March is National Nutrition Month, when the Academy of Nutrition and Dietetics reminds everyone to return to the basics of healthy eating. It is also the time of year when the Academy celebrates expertise of registered dietitian nutritionists as the food and nutrition experts.
A common nutrition myth is that individuals with diabetes need to avoid carbohydrates. While individuals with diabetes must be mindful of how much carbohydrates they eat, they don't need to avoid it altogether. Carbohydrates are the body's main source of fuel and are necessary to maintain proper cellular function. The type of carbohydrates and portion size are what matter most.
There are three types of carbohydrates: starches, sugars and fiber. Starches are found naturally in foods such as bread, cereal, rice, crackers, pasta, potatoes, peas, corn and beans. Sugars are found naturally in foods including fruits and milk and are also concentrated in processed foods such as candy, cake and soda. Fiber is the roughage in plant foods and helps keep the digestive tract healthy. Soluble fiber, found in foods including oatmeal and fruit, can help maintain a healthy cholesterol level.
Individuals with diabetes should choose most of their carbohydrates from nutrient-rich whole foods such as fruits and vegetables, beans, whole grains and dairy products. Sweets and sugary beverages should be saved for special occasions. And, spreading carbohydrates evenly throughout the day helps prevents spikes and dips in blood sugar. A registered dietitian nutritionist can create a specific meal plan that harmonizes individual preferences with the special needs of someone with diabetes.

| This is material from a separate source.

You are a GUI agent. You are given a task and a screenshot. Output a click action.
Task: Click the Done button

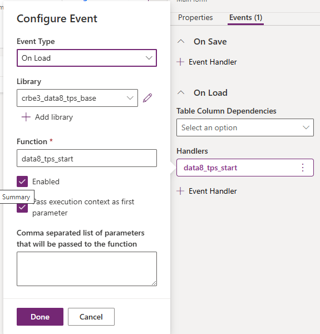(x=40, y=317)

To get a general idea of how much carbohydrates to eat, consider someone on a 2,000-calorie meal plan. For 2,000 calories, an RDN may recommend that one meal contain about 45 to 60 grams of carbohydrates. Carbohydrate intake at meals depends upon how many meals and snacks a person plans to eat throughout the day. A serving of carbohydrates is 15 grams. Here are examples of one-serving portions of some carbohydrate-containing foods to include in meals and snacks.
- 1 small piece of fresh fruit (4 ounces)
- ½ cup of canned or frozen fruit
- 1 slice of bread (1 ounce) or 1 (6-inch) tortilla
- ½ cup of oatmeal (cooked)
- ⅓ cup of pasta or rice (cooked)
- 4 to 6 crackers
- ½ English muffin or hamburger bun
- ½ cup of black beans or starchy vegetable
- ¼ of a large baked potato (3 ounces)
- ⅔ cup of plain fat-free yogurt or sweetened with an artificial sweetener
- 2 small cookies
- 2-inch square brownie or cake without frosting
- ½ cup ice cream
- ¼ cup of sherbet
- 1 tablespoon syrup, jam, jelly, sugar or honey
- 2 tablespoons light syrup
Carbohydrates are an important part of a healthful diet for people with and without diabetes. Remember: The best sources of carbohydrates are whole foods such as fruits and vegetables, beans, whole grains and dairy products. Talk with a registered dietitian nutritionist to create an individualized meal plan.